Mise en page : Claude Bergeron
Couverture : Étienne Bienvenu
Dépôt légal : 1er trimestre 2016
© Éditions Mémoire d’encrier
ISBN 978-2-89712-333-8 (Papier)
ISBN 978-2-89712-335-2 (PDF)
ISBN 978-2-89712-334-5 (ePub)
PS8557.U732P47 2016 C843’.54 C2015-941592-6
PS9557.U732P47 2016
Mémoire d’encrier • 1260, rue Bélanger, bur. 201
Montréal • Québec • H2S 1H9
Tél. : 514 989 1491 • Téléc. : 514 928 9217
info@memoiredencrier.com • www.memoiredencrier.com
Fabrication du ePub : Stéphane Cormier
De la même auteure
Eaux, Montréal, Leméac, 1998.
Eaux (édition augmentée), Paris, Le Serpent à Plumes, 1999.
La Femme du peintre, Paris, Le Serpent à Plumes, 2003.
The Painter’s Wife, Vancouver, Talon Books, 2006.
Carnets du Nord, Sept-Îles, Monique Durand et Grénoc, 2012.
À chaque génération qui disparaît,
c’est un peu du monde qui sombre.
Laurent Gaudé
À cette race d’hommes et de femmes en bois dur
qui n’existera plus, n’existe déjà plus.
Quelque chose de nous s’éteint avec elle.
PREMIÈRE PARTIE
William de la Pointe-au-Mélilot
Un
Il grimpe dans la pénombre. La côte est pentue. Il grimpe avec l’agilité de ses huit printemps, fouillant la terre, s’accrochant aux racines, aux pierres et aux arbustes. « Il est fait en caoutchouc celui-là! », disait sa mère, Anne, devant ses singeries. La lune brille au-dessus de la montagne. C’est l’un de ces soirs où lune montante et soleil descendant se télescopent. Le petit William la voit bien, toute ronde, quand il dégage les branchages devant lui et lève les yeux au ciel, bleu acier. Il revient du moulin où, à cette heure, la délivrance a sonné pour les hommes qui fument, se détendent et attendent d’aller manger à la cookerie. « Va porter ça à ton père en haut », lui avait demandé Anne, en lui tendant une enveloppe scellée. Étienne bûchait pour la Sullivan au Sault-au-Castor, à une dizaine de kilomètres dans les montagnes.
Son corps menu se hisse dans la grande côte, au cœur de cette forêt qu’il connaît par cœur, du haut de ses quatre pieds deux pouces.

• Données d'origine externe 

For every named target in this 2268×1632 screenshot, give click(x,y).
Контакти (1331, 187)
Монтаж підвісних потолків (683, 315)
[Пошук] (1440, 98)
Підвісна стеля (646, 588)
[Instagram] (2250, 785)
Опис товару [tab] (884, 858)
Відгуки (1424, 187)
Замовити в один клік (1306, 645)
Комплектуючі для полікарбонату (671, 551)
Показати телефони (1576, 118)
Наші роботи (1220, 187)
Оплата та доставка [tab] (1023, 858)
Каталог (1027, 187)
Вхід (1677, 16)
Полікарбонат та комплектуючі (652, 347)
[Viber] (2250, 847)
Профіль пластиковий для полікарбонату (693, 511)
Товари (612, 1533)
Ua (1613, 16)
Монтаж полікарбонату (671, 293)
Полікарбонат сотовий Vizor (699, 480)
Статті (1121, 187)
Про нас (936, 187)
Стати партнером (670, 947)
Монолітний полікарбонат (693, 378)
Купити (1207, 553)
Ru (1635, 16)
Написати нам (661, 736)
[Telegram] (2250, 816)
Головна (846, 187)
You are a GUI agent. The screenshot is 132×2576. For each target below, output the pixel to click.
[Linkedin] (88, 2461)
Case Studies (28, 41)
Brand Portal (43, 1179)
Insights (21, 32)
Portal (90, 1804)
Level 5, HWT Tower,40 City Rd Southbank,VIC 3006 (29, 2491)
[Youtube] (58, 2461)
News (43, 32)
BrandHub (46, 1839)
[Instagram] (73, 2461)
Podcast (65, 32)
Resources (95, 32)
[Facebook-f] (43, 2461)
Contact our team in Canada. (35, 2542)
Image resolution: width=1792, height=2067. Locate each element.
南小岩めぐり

De temps à autre, il lance un œil sur la lune, un repère. Mais son regard revient vite aux entrailles de la pente escarpée dont des morceaux déboulent sous lui, à chaque palier de son ascension. En quittant les hommes du moulin tout à l’heure, William a pris un raccourci afin de rentrer plus vite chez lui où sa mère l’attend pour le repas du soir. Après avoir gravi la montagne, il lui restera trois milles à faire jusqu’au village, au bord de la mer. Il grimpe avec la souplesse d’un contorsionniste, lézard zigzaguant dans cette heure entre chien et loup, ventre collé contre le pouls de la terre.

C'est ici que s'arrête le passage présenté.